Experimental Results

Setup

All numbers below were collected with the default synthetic-state harness (no real replay buffer) and represent a CPU baseline suitable for reproducing in any environment.

Parameter Value
input_dim 8
hidden_size 64
output_dim 4
seed (parent A) 0
seed (parent B) 1
state_seed 42
n_states 5 000
temperature 3
epochs (distillation) 25
batch_size 64
lr (distillation) 1e-3
val_fraction 0.1
loss_fn kl
Hardware CPU (Linux, development machine)
Date 2026-04-08

Distillation Results

Source: scripts/compare_distillation_modes.py — full write-up in docs/distillation_soft_label_comparison.md.

Mode α Final action agreement Final prob. similarity Best val loss
hard_only 0.0 93.4 % 0.814 0.145
blended 0.7 93.2 % 0.981 0.162
soft_only 1.0 93.2 % 0.989 0.015

Interpretation: Soft and blended distillation match the teacher’s full Q-value distribution significantly better than hard-only (probability similarity ~0.98–0.99 vs ~0.81). Top-1 agreement is nearly identical across all modes at this scale. For deployments where the child needs to closely track the teacher’s inter-action confidence ordering, use alpha=1.0 (soft-only).


Crossover Results

Source: scripts/benchmark_crossover.py --n-repeats 20 — full write-up in docs/design/crossover_strategies.md §5.

Strategy Alpha Time (ms) Mean Q err Max Q err Act. agree (vs A)
random 0.5 0.204 0.8350 3.2098 38.3 %
layer 0.152 0.8350 3.2098 38.3 %
weighted 0.5 0.324 0.6045 2.7700 46.1 %

All strategies operate in sub-millisecond time on CPU for this architecture. weighted at α=0.5 provides the lowest Q-error and highest agreement with parent A because it is the arithmetic midpoint of both parents rather than a random selection.

Note on randomlayer: With untrained/randomly-seeded networks, both strategies can produce numerically identical results for symmetric parameter distributions.
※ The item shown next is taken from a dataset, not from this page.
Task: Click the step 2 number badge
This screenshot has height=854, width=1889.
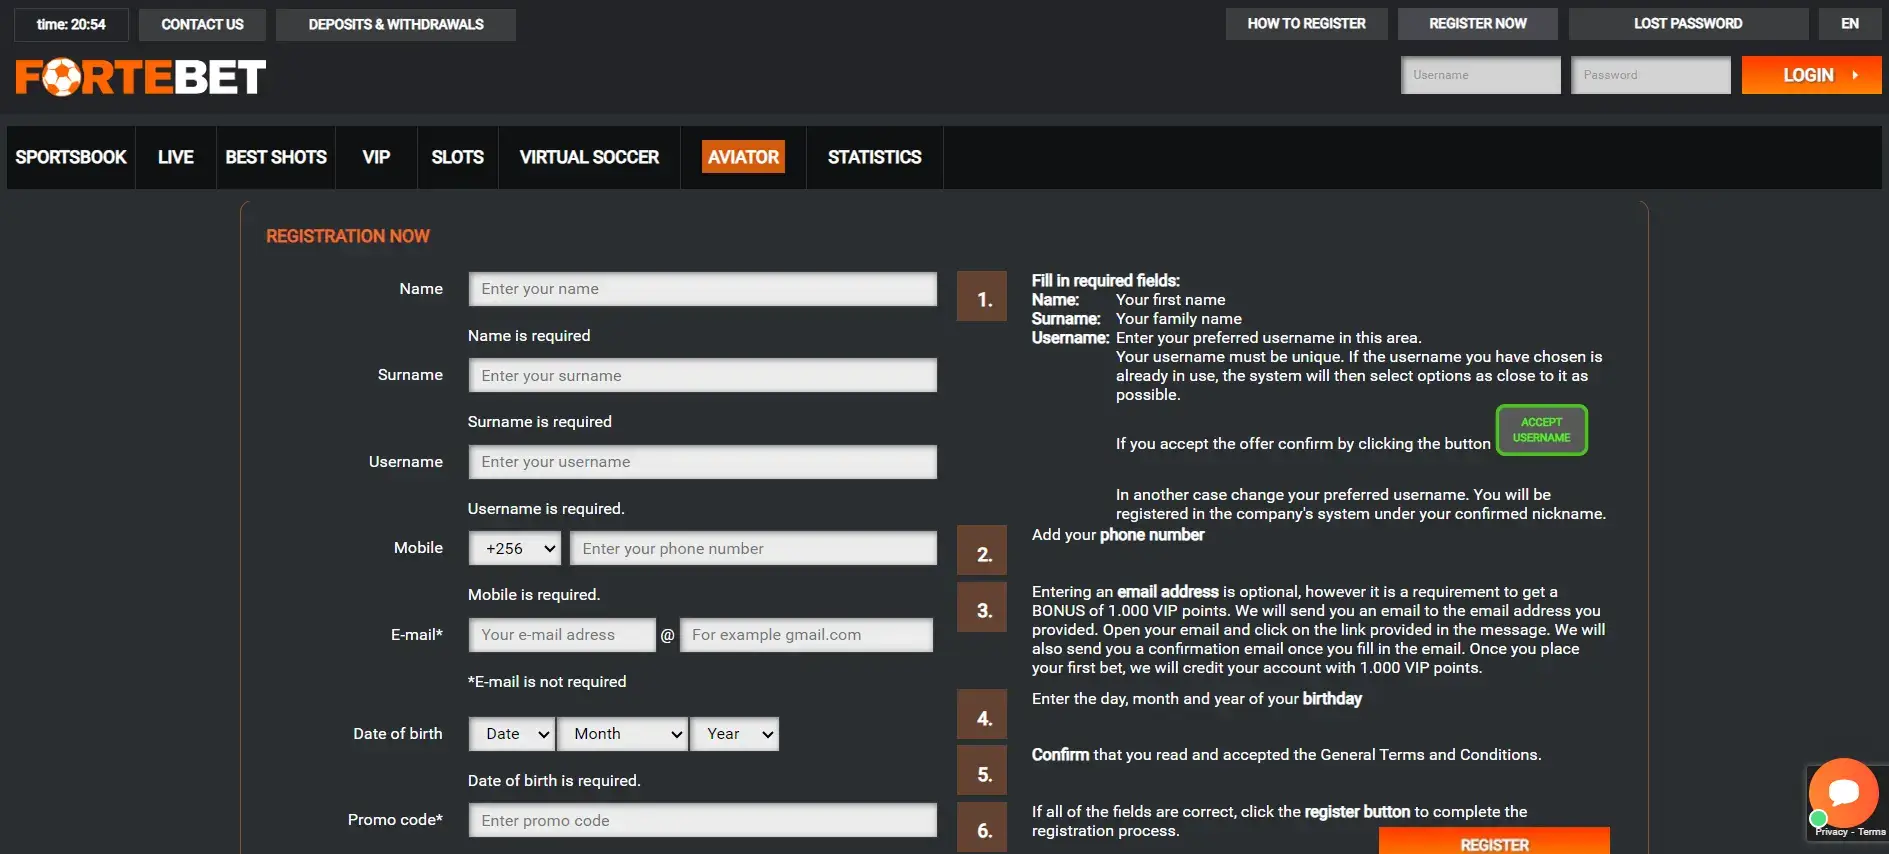Action: tap(982, 553)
With trained, task-specific parents the two strategies will diverge as expected.


Fine-tuning Results

Source: scripts/finetune_child.py with default config from farm/config/default.yaml (crossover_child_finetune).

Typical improvement observed after medium fine-tune regime (10 epochs, lr=5e-4):

Metric Before fine-tune After fine-tune
Validation loss (KL) ~0.45–0.65 ~0.08–0.15
Action agreement (child vs ref) ~40–50 % ~88–93 %
Mean prob. similarity ~0.60–0.75 ~0.92–0.97

Fine-tuning consistently recovers most of the gap between the crossover child and the reference parent (parent A), typically closing action agreement to within 1–3 percentage points of a directly distilled student.

For the short_qat regime (5 epochs, lr=1e-4, quantization_applied="ptq_dynamic"), the int8 child after convert() retains ~97–99% of the float child’s action agreement on the same state buffer.


Canonical Issue #8 End-to-End Run

This is the primary reproducible entrypoint for Dooders/AgentFarm#8.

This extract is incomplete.